Страница 23 из 89
Часто в прогулках его сопровождал Хинрик. Слуга сам увязывался за Николаусом, поскольку быстро понял, что молодой господин щедр, а щедрому услужить для любого слуги — удовольствие. Однажды Николаус собрался посетить деревню, и Хинрик о том узнал. А как от щедрот Николауса собралось у Хинрика в кошеле достаточно пфеннигов, и пфенниги эти странным образом руки Хинрику жгли, и при этом у него постоянно пересыхало в горле, то требовалось, дабы избавиться от сего внезапного недуга, поскорее от лишних пфеннигов избавиться и горло промочить. Так подсказывало Хинрику природное чутьё, но так советовали ему и мудрые медикусы: противное лечить противным, то есть голод устранять своевременной трапезой, а жажду — возлиянием. Это и рассчитывал сделать добрый малый в деревенской корчме: поправить пошатнувшееся здоровье.
Николаус хотел помолиться в деревенской церкви, а заодно и взглянуть на неё. Издали он давно к ней приглядывался и думал, что она очень украшает окрестности. Шпиль этой церкви гордо возносился над округой и, пожалуй, не уступал в высоте Срединной башне замка. Когда они с Хинриком шли по дороге, Николаус, оглядываясь на Радбург, о том и сказал.

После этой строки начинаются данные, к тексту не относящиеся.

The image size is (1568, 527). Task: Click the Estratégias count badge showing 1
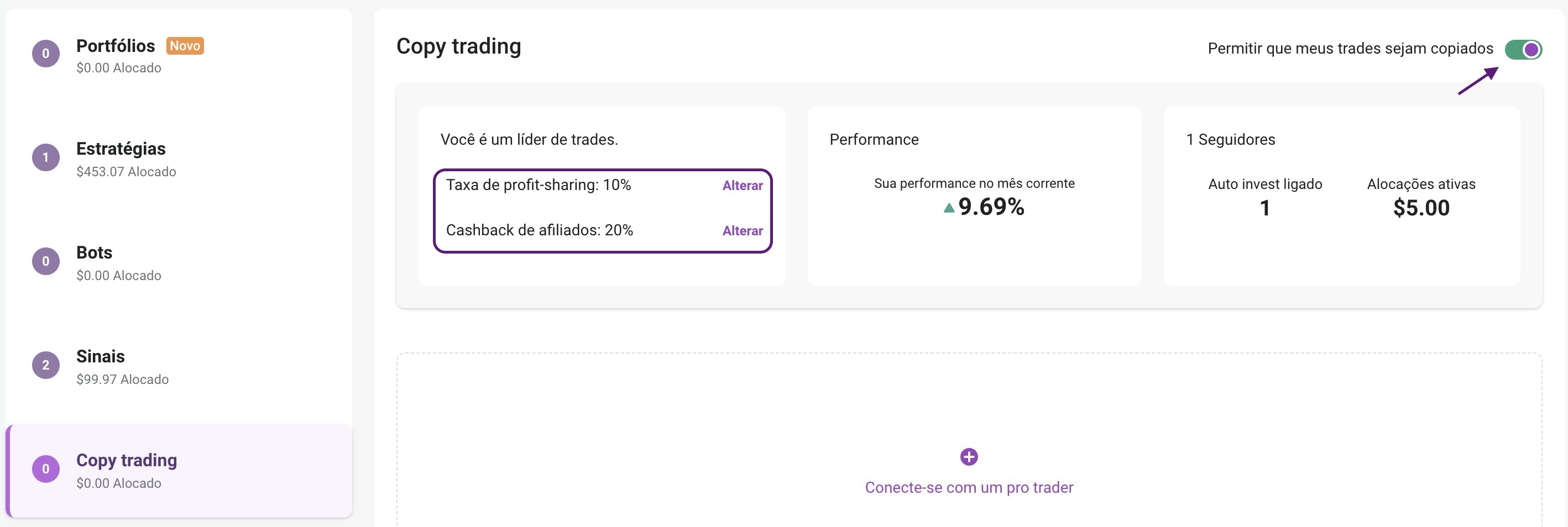46,157
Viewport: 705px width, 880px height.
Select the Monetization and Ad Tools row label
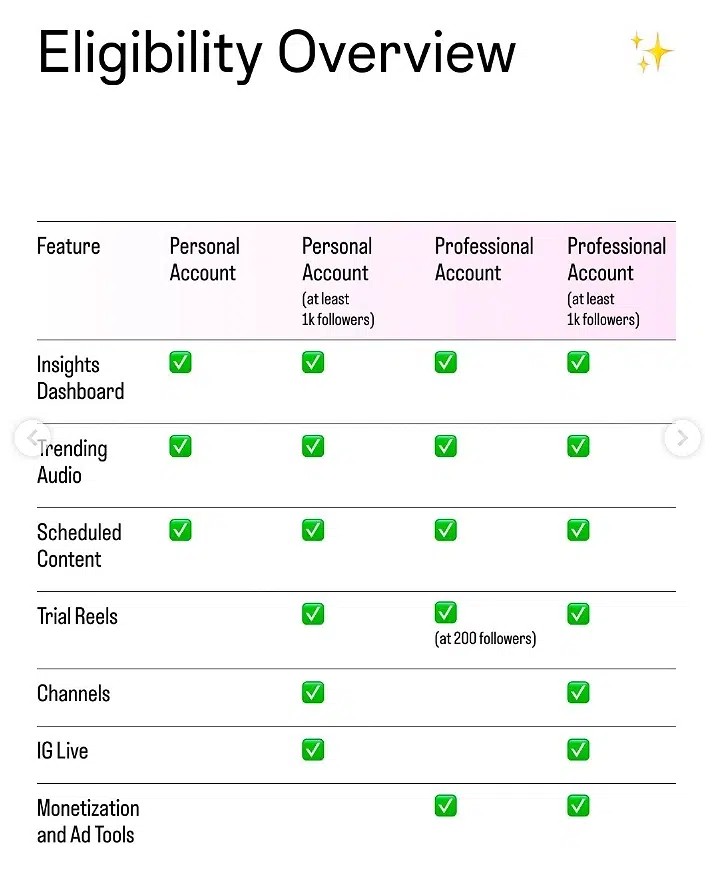88,821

Хинрик не возражал. Вот ещё! Разве он позволит себе когда-нибудь возражать господину!..
Более того, Хинрик, дабы угодить, заметил, что ему порой кажется — не выше ли церковный шпиль башни-Медианы?.. Далее, памятуя о любви господина Николауса ко всяким байкам, касающимся замка, добрый малый Хинрик поведал, что Радбург начинал строиться именно с этой самой высокой круглой башни, на какую изволил обратить внимание любознательный господин. Здесь везде были дубовые рощи. Все дубы, говорят, пошли на строительство. Их выкорчёвывали лошадьми; ставили на одно дерево по сотне лошадей. Поваленные дубы лежали на земле, как рати поверженных великанов... Замок построили очень давно, и сменил он немало хозяев, но самые достойные, конечно, Аттендорны. При бароне Ульрихе замок просто расцвёл. А прежде, ещё в дохристианские времена, сказал Хинрик, почёсываясь, попинывая камушки и отчаянно пыля, на этом холме было древнее городище эстов.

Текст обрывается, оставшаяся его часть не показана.